Farmers struggling as a result of the tit-for-tat trade war between the U.S. and nations including China will be able to access billions of dollars in emergency aid, according to reports.
The Trump administration is preparing a $12 billion package available to the country's farming industry, which the Washington Post reports will come in the form of either direct assistance, a food purchase and distribution program, and a trade promotion program.
It comes after the farmers have been hit by tariffs imposed by other countries on U.S. agricultural and livestock exports, in retaliation for the White House's own tariffs on foreign imports.
The trade war with China, in particular, is having a significant impact on Minnesota's soybean farmers, with the Asian nation imposing a 25 percent import tax on U.S. soybeans.

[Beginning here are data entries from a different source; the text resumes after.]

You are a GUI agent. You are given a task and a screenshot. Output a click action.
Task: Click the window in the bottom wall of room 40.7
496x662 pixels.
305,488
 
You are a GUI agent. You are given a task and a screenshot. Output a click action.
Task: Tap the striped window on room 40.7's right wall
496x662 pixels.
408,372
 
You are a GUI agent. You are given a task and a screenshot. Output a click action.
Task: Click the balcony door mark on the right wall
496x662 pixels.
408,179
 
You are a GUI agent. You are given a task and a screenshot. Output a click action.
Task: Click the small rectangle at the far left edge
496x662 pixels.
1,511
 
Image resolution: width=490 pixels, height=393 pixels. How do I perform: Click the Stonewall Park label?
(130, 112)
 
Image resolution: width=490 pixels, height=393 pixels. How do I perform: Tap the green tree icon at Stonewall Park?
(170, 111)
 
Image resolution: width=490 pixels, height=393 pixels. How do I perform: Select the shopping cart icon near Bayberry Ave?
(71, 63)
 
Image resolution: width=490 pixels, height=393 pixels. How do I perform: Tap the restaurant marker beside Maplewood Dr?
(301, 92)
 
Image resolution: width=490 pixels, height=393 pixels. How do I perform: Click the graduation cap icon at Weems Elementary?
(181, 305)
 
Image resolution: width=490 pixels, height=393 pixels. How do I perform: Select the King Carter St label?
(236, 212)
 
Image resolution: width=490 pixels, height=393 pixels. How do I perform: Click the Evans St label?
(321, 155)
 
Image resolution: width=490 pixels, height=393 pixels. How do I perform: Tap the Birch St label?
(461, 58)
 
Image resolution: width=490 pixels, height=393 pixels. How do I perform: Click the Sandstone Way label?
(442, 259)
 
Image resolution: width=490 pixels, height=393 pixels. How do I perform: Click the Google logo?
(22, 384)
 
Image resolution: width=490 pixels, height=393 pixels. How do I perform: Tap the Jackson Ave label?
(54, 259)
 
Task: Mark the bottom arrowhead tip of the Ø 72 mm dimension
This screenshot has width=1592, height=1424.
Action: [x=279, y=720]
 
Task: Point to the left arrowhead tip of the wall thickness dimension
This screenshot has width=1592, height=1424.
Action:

Speaking to the Dairyland Peach, the Minnesota Soybean Growers Association (MSGA) President Michael Petefish said the price of soybeans has dropped nearly 20 percent since the tariffs were first proposed in spring.
He also told NPR that the tariffs would cost his own family farm around $250,000.
China meanwhile has been stocking up on soybean supplies from Brazil prior to the tariffs being enacted, with Chinese companies canceling much of the soybean it had planned to buy from U.S. suppliers by the end of August, Business Insider notes.
Government figures show how crucial the crop is to Minnesota farmers. In 2016, the state exported $2.1 billion worth of soybeans, much of which went to China.
But while the tariffs may be hitting farmers, there was plenty of testimony during President Trump's recent visit from Minnesota's mining injury that tariffs on steel and aluminum imports was helping the state's Iron Range.
The Star Tribune reported in June how the measures taken to combat the dumping of cheap steel by China and other countries was welcomed by those on in the north of the state.